GOAL OF THE EXERCISE —
Write out the data from its start through the line containing "I will 434,545.", keeping every request, and shift each coordinate in the answers by adding 95 to it.
— begin —
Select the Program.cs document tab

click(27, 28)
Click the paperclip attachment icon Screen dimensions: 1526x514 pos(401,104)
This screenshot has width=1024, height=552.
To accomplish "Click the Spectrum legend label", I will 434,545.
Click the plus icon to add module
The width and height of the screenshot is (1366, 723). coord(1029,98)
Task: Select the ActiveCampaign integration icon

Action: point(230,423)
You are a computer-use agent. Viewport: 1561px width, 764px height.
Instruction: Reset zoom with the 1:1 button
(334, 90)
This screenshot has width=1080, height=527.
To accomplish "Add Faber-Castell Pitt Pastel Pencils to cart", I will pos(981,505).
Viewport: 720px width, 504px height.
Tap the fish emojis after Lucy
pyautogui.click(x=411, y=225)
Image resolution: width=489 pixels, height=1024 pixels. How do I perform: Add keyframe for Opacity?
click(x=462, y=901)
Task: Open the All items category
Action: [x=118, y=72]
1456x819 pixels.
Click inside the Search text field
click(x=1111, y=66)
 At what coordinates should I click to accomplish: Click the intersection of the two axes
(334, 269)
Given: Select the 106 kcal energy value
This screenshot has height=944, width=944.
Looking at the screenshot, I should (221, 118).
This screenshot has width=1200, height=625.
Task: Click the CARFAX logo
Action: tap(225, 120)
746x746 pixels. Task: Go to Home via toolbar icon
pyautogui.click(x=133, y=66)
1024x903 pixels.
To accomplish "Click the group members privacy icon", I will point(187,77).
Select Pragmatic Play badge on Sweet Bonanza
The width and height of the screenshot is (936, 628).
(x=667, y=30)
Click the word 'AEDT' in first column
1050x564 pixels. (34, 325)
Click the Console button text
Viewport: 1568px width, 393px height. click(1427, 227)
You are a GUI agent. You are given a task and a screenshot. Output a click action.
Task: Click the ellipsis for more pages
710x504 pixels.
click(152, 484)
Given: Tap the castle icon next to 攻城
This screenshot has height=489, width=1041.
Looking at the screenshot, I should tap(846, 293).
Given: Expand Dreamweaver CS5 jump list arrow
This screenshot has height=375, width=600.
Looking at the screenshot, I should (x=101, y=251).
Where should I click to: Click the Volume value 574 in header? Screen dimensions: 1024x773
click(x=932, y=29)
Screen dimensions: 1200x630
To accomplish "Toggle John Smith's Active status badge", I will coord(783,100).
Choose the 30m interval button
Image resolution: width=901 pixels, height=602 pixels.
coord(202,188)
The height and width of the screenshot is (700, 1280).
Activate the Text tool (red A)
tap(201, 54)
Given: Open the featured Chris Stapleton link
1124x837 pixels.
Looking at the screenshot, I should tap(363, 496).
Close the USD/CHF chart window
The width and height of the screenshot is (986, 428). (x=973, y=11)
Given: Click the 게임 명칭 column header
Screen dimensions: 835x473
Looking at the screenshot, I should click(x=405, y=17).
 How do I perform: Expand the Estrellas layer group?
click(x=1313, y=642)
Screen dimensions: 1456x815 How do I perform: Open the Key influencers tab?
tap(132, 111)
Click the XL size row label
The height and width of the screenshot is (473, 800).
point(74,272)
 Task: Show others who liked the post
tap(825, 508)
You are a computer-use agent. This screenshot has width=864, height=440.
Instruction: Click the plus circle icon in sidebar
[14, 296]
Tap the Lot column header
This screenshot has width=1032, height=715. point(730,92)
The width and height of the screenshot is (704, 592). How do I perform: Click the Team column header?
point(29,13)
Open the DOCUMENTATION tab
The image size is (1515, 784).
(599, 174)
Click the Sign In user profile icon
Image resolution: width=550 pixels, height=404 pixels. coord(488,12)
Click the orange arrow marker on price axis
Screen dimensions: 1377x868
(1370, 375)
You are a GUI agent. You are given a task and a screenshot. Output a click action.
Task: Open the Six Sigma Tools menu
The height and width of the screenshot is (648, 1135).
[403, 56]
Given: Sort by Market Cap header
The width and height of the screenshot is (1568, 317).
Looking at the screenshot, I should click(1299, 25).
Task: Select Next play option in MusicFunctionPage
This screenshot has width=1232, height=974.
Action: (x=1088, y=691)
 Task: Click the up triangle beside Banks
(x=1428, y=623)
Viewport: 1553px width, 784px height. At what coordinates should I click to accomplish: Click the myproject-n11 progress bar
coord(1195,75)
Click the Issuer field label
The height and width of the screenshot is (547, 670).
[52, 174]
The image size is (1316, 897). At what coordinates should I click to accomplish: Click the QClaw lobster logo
— end —
TASK RESPONSE —
Select the Program.cs document tab

click(122, 123)
Click the paperclip attachment icon Screen dimensions: 1526x514 pos(496,199)
This screenshot has width=1024, height=552.
To accomplish "Click the Spectrum legend label", I will 529,640.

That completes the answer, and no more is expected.